Retype the material that follows exactly, limited to the lines from the one with "Screen dimensions: 672x628" through the one with "You are a computer-use agent. This", and keep out all pictures.
■ ■ ■ ■ ■ ■ ■
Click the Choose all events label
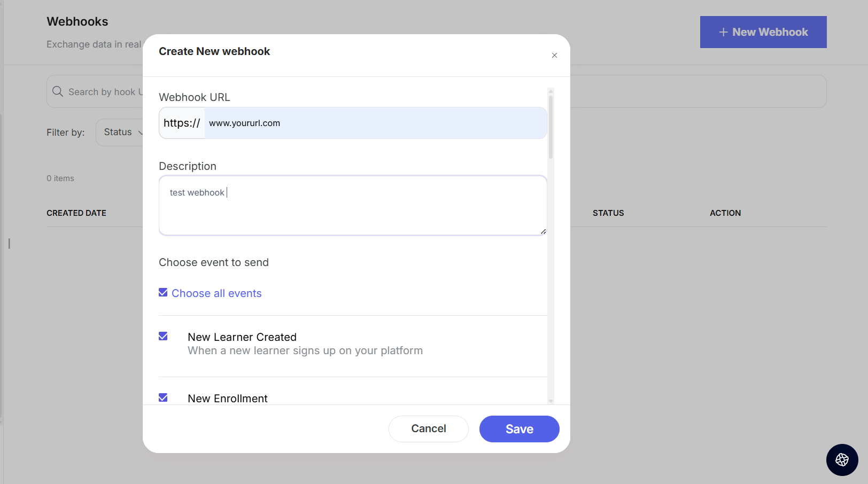868x484 pixels. (216, 293)
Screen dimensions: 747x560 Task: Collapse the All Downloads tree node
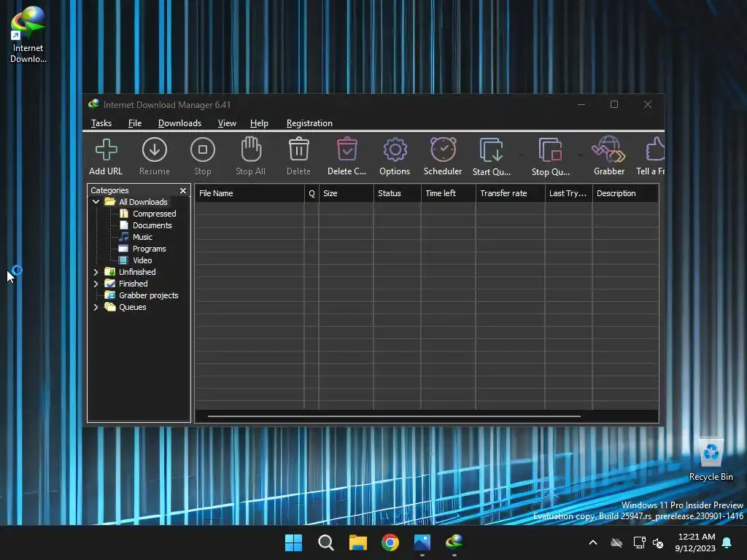96,202
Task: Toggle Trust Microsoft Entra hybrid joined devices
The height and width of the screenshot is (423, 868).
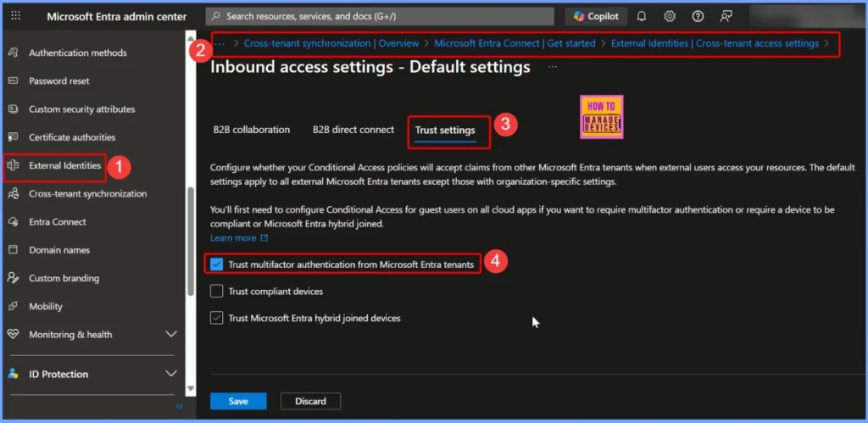Action: coord(217,318)
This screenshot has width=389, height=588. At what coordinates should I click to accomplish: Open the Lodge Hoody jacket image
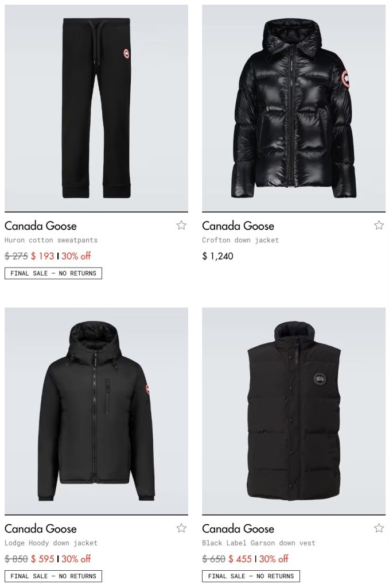(x=96, y=411)
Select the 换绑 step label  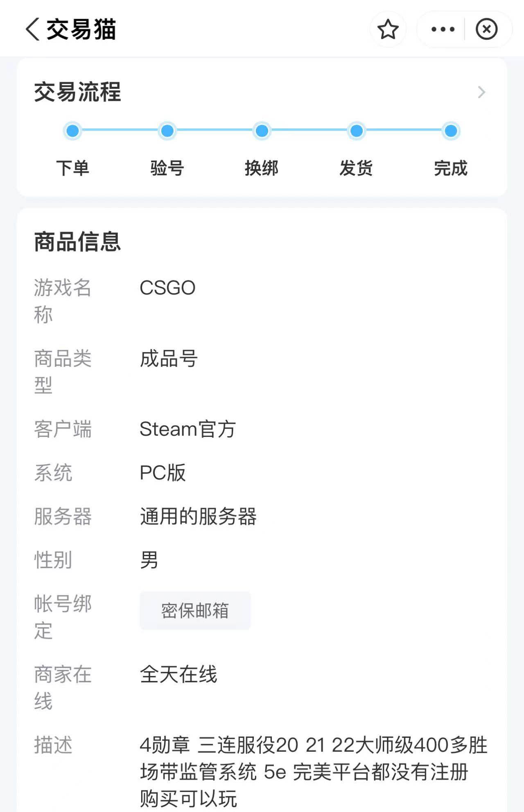[x=262, y=168]
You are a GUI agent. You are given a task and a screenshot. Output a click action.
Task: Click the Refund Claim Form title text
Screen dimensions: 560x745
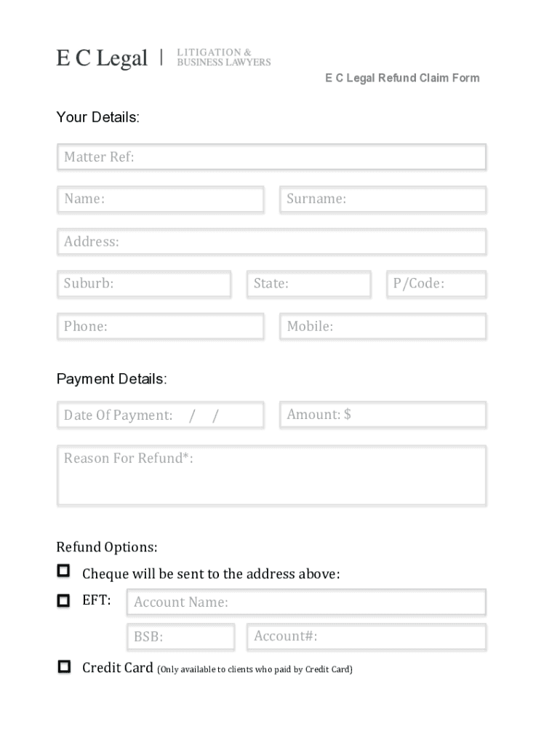point(402,78)
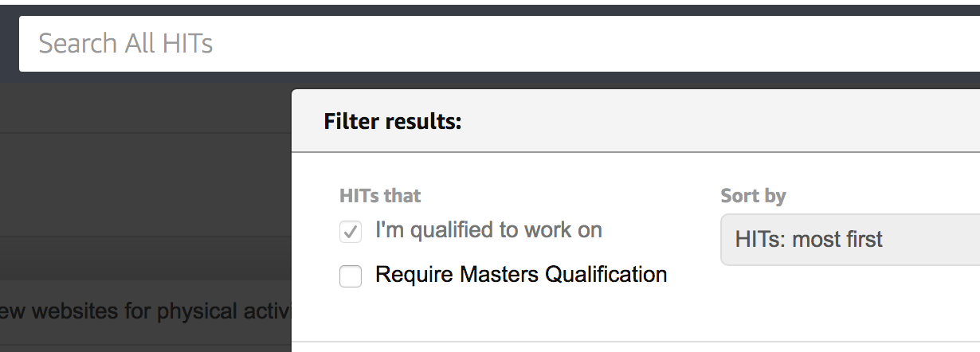Screen dimensions: 980x352
Task: Click the empty box beside Require Masters
Action: point(351,276)
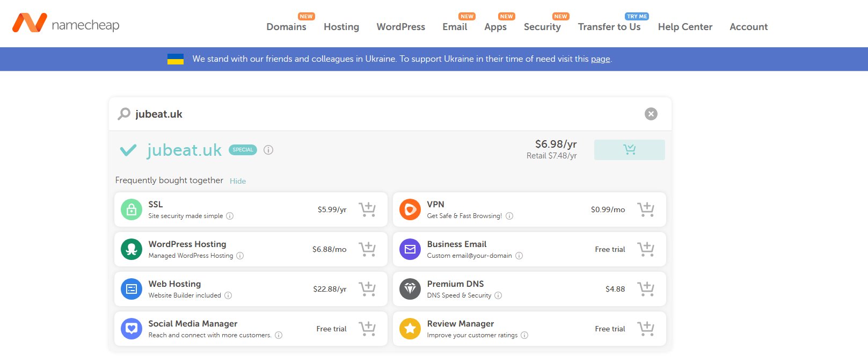Add WordPress Hosting to cart

pos(367,249)

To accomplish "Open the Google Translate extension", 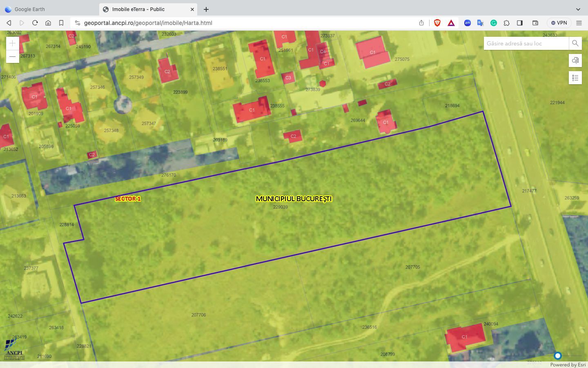I will point(481,23).
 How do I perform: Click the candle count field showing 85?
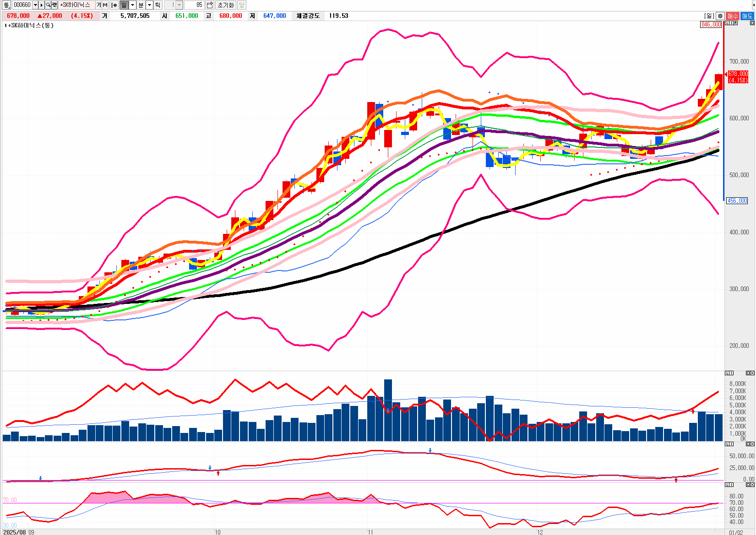pos(194,5)
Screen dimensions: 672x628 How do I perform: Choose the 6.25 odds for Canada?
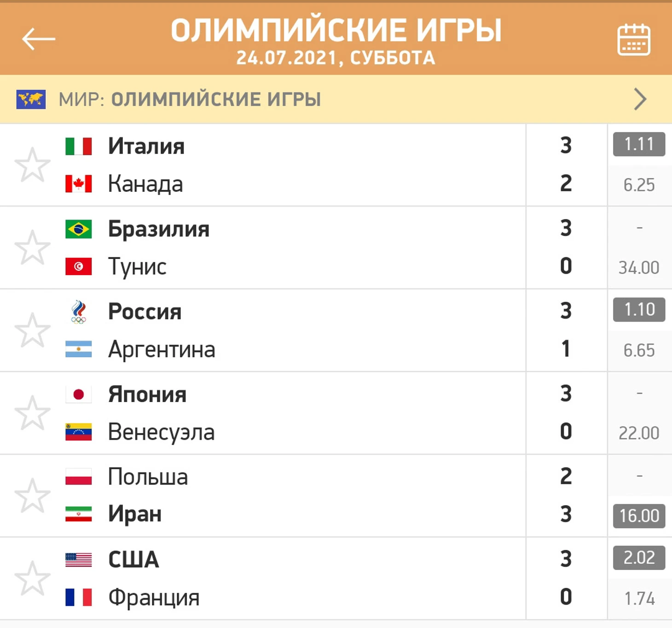(639, 185)
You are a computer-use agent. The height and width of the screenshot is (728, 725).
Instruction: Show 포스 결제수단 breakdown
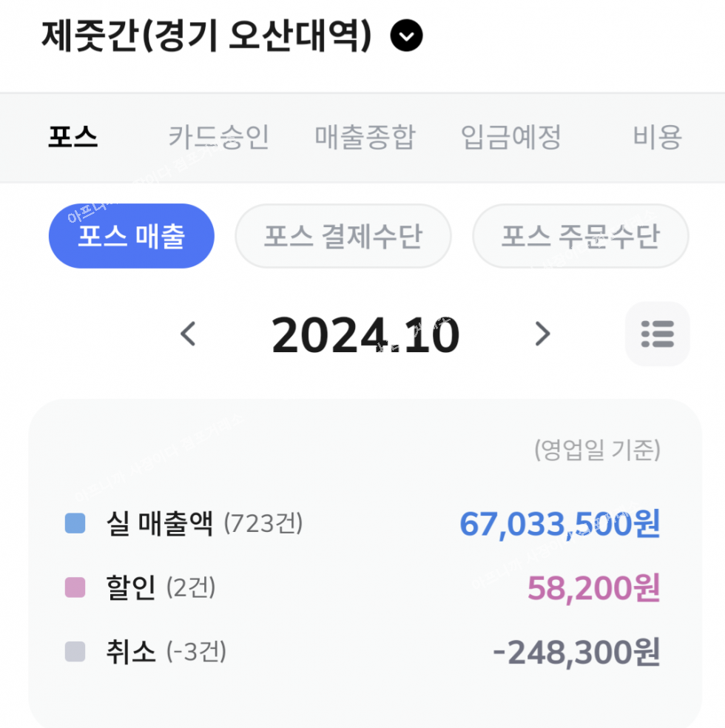point(343,237)
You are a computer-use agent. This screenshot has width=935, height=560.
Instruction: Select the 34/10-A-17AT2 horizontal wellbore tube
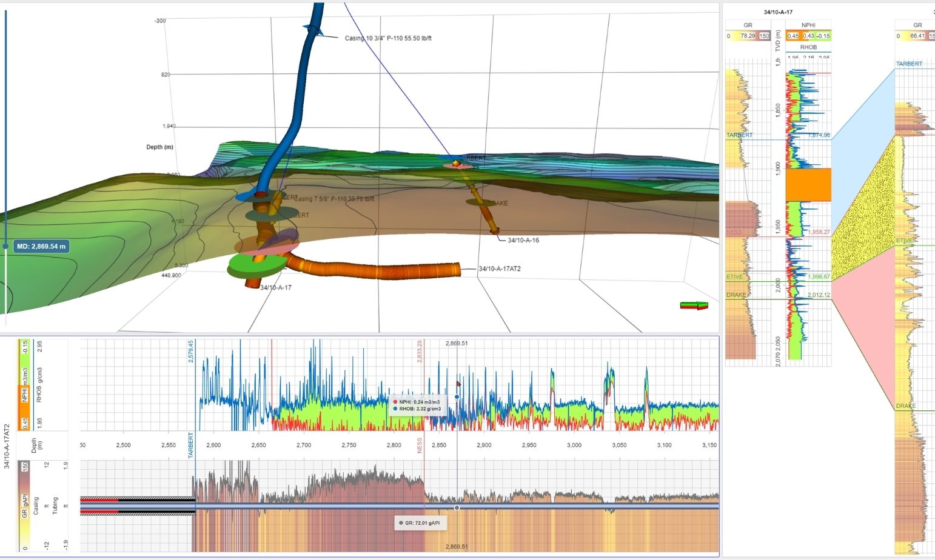[376, 270]
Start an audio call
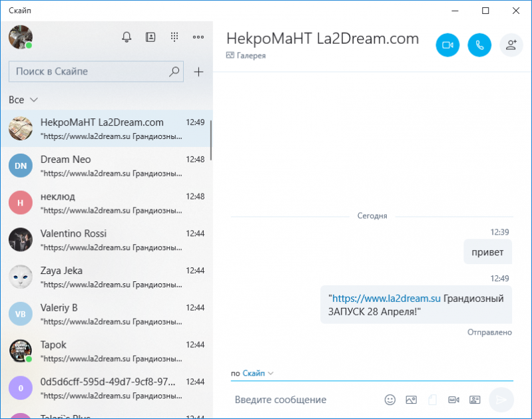Screen dimensions: 532x419 (x=479, y=45)
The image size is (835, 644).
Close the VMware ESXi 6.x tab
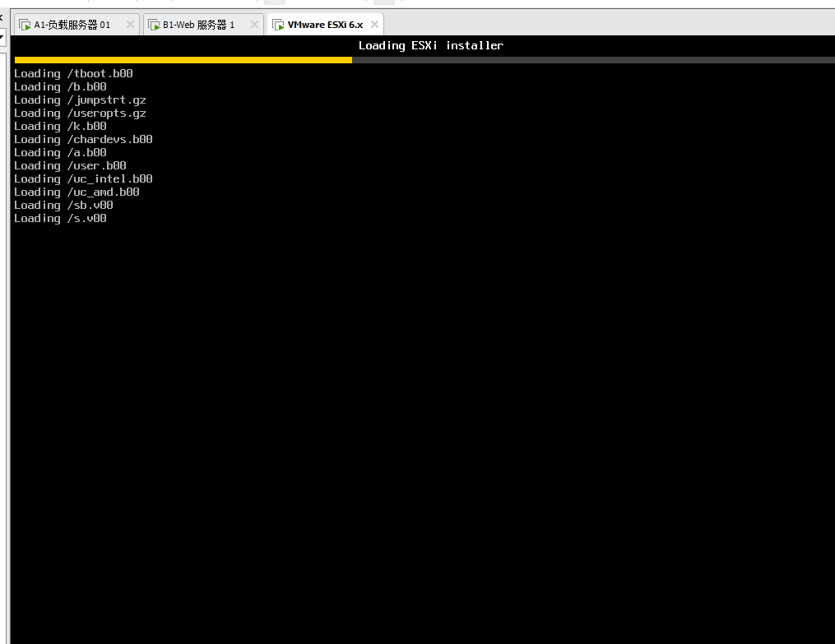pos(375,24)
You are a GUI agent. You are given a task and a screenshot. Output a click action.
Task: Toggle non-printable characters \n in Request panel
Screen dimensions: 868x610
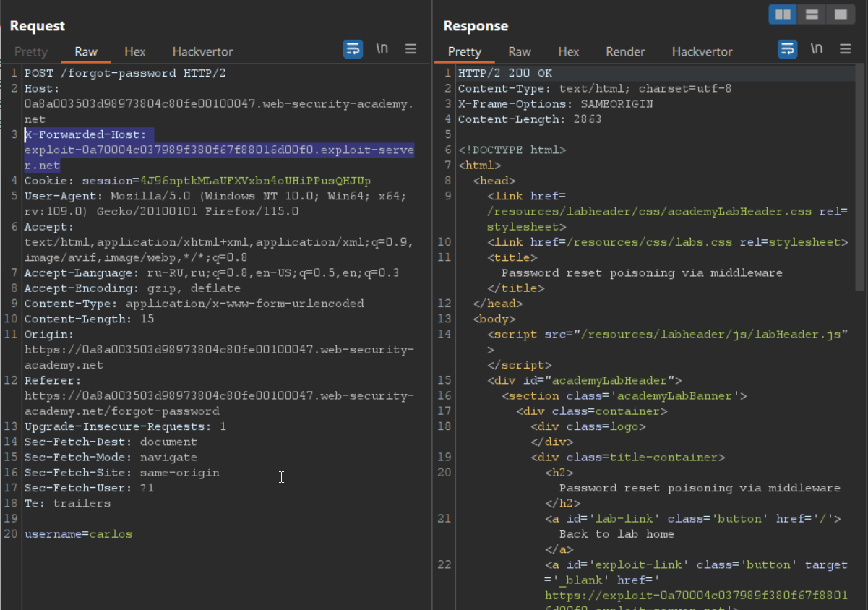(382, 49)
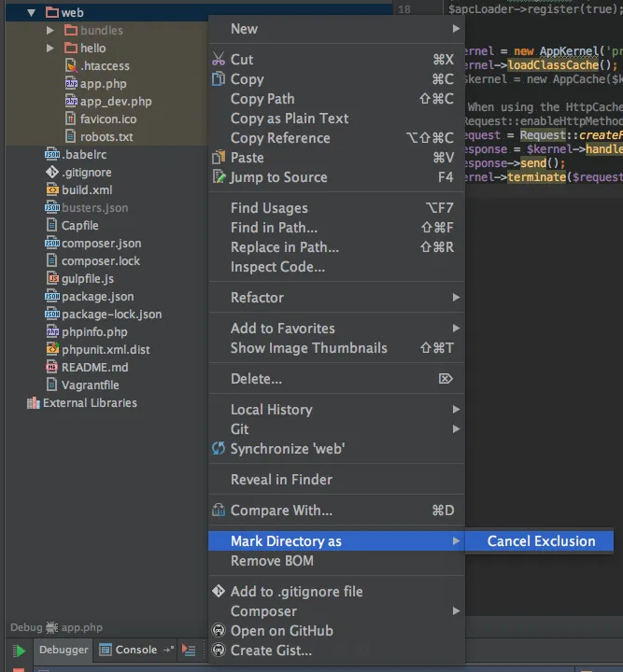Expand the hello folder arrow
The height and width of the screenshot is (672, 623).
point(50,49)
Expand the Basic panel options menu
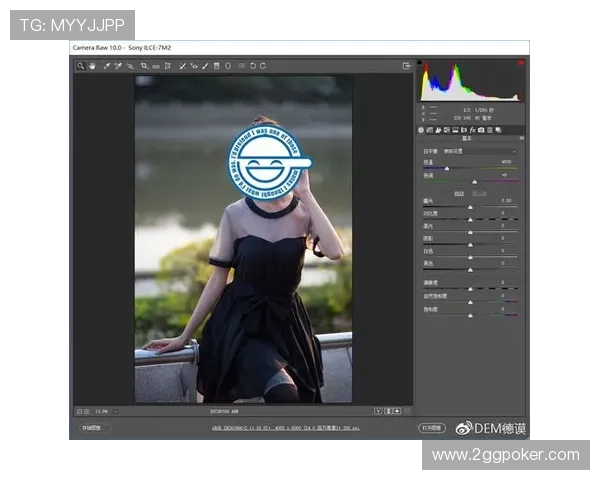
■ ■ ■ ■ ■ ■ ■
== TASK RESULT ==
Screen dimensions: 672x628 How do I perform: Choose the 6.25 odds for Canada?
(639, 185)
You are a computer-use agent. The height and width of the screenshot is (728, 725).
Instruction: Show 포스 결제수단 breakdown
point(343,237)
You are a computer-use agent. This screenshot has width=935, height=560.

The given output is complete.